1953 academic journal article

"The Imperialism of Free Trade" is an academic article by John Gallagher and Ronald Robinson first published in The Economic History Review in 1953. It argued that the New Imperialism could be best characterised as a continuation of a longer-term policy begun in the 1850s in which informal empire, based on the principles of free trade, was favoured over formal imperial control unless circumstances made such rule impossible.

The article was influential in the historiographical debate on the causes of British imperial expansion in the 19th-century which since John A. Hobson's Imperialism: A Study (1902) had focused on purely economic motivation. As well as reigniting scholarly interest in theorizing New Imperialism, the article helped launch the Cambridge School of historiography.

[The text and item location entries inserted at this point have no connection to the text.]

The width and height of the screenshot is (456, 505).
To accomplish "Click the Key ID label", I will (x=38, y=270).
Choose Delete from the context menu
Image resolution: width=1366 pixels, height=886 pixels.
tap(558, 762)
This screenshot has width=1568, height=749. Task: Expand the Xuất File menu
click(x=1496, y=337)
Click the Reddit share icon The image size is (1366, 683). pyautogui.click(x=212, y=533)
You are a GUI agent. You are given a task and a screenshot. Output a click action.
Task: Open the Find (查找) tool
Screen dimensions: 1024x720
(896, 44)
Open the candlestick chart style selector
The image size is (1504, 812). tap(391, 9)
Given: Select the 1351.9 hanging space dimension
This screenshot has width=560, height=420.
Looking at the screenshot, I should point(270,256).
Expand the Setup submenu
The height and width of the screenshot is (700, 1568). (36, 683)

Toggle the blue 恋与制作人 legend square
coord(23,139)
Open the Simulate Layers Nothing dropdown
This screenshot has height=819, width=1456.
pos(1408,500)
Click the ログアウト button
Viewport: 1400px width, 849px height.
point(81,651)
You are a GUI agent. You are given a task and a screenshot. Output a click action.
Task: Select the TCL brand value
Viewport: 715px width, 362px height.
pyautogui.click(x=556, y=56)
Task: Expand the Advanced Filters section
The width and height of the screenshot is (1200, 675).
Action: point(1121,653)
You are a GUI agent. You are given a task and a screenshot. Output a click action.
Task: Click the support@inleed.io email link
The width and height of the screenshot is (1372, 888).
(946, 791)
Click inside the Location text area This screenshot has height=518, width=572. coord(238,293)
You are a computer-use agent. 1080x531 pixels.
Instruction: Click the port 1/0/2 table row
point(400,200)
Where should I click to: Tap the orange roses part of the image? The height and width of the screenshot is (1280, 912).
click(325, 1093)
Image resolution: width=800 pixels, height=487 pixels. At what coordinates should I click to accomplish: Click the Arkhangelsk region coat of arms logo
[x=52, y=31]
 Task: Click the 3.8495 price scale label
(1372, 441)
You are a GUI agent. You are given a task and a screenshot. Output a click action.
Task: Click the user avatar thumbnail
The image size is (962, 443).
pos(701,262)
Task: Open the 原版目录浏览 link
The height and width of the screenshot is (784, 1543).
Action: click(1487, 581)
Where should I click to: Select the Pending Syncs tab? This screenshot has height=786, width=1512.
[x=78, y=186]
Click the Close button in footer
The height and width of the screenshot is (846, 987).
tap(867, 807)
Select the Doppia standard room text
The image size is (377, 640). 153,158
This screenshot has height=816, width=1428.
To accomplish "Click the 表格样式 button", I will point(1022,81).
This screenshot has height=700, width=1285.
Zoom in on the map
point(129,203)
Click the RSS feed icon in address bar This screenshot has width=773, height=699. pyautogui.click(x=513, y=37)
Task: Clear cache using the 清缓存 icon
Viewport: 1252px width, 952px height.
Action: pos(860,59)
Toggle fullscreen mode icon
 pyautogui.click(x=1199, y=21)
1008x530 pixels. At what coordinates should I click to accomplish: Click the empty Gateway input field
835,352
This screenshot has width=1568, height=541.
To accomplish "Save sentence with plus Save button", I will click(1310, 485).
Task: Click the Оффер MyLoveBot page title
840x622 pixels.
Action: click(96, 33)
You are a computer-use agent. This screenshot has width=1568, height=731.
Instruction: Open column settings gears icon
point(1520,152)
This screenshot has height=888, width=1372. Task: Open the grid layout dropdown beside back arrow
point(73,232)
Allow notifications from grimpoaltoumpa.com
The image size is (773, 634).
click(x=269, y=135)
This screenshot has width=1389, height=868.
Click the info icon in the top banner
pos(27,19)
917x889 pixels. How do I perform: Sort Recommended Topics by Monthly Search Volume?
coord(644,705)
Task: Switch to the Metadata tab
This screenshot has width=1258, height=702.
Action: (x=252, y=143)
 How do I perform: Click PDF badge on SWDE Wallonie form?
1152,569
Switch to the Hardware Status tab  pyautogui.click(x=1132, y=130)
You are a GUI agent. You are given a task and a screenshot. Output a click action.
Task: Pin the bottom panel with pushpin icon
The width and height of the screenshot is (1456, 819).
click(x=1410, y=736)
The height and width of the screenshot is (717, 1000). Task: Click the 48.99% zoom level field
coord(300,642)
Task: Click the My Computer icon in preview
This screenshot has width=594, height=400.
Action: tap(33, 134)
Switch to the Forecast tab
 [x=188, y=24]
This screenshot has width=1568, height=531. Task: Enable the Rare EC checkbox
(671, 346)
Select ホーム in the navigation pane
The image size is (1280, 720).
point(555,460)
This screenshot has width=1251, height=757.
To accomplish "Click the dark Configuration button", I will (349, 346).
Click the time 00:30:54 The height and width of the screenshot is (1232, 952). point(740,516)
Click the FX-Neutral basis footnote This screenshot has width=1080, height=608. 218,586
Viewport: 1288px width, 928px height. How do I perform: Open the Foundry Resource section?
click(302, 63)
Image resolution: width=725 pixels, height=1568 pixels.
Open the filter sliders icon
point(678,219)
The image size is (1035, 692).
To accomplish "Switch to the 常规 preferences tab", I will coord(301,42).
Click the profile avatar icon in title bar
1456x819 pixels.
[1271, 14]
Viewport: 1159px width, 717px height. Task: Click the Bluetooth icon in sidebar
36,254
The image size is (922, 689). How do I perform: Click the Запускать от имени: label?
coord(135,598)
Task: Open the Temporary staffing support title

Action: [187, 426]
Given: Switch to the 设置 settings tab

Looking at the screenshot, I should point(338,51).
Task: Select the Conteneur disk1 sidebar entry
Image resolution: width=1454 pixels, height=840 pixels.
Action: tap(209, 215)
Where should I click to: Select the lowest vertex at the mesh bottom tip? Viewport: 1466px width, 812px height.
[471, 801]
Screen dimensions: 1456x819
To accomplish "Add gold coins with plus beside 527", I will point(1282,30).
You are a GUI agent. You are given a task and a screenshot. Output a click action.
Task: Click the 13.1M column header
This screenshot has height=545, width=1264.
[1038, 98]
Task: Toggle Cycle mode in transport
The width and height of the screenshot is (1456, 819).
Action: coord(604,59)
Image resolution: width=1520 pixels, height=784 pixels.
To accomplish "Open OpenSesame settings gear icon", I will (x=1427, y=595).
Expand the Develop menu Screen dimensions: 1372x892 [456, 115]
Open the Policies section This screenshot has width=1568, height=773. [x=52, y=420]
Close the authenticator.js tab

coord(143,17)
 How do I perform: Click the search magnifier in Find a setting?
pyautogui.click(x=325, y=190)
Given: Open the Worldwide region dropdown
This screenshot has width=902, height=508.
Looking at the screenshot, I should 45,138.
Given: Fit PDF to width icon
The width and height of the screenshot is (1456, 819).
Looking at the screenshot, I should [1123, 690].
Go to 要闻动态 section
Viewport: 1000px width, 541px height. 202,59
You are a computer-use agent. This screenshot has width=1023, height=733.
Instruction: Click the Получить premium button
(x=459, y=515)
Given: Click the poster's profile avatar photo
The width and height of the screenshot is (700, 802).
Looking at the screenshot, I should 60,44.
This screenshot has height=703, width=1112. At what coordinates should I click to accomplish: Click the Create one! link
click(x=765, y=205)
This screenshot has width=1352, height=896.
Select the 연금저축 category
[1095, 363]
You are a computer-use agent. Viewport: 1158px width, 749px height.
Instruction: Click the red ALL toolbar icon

The arguments proposed in the article were later developed in a full-length book, Africa and the Victorians (1961), in conjunction with Alice Denny. The book put forward a subtly different explanation for European expansion in Africa, built around geopolitics and a strategy of protecting British India from encroachment by other European powers. The strategic model and its relevance to East Africa was criticised for its limited documentary basis and sequential inconsistencies by John Darwin in 1997, a refutation that was further consolidated and contextualised by Jonas Gjersø in 2015.

Reviewing the debate from the end of the 20th century, historian Martin Lynn argues that Gallagher and Robinson exaggerated its impact. He says that Britain achieved its goal of increasing its economic interests in many areas, "but the broader goal of 'regenerating' societies and thereby creating regions tied as 'tributaries' to British economic interests was not attained." The reasons were:

the aim to reshape the world through free trade and its extension overseas owed more to the misplaced optimism of British policy-makers and their partial views of the world than to an understanding of the realities of the mid-19th century globe.... the volumes of trade and investment...the British were able to generate remained limited....Local economies and local regimes proved adept at restricting the reach of British trade and investment. Local impediments to foreign inroads, the inhabitants' low purchasing power, the resilience of local manufacturing, and the capabilities of local entrepreneurs meant that these areas effectively resisted British economic penetration.

The idea that free-trade imperial states use informal methods to secure their expanding economic influence has attracted Marxist historiographers to use the theory to describe how the modern economic policies of the United States and the imperialist policies of Great Britain are essentially the same, in both motive and method.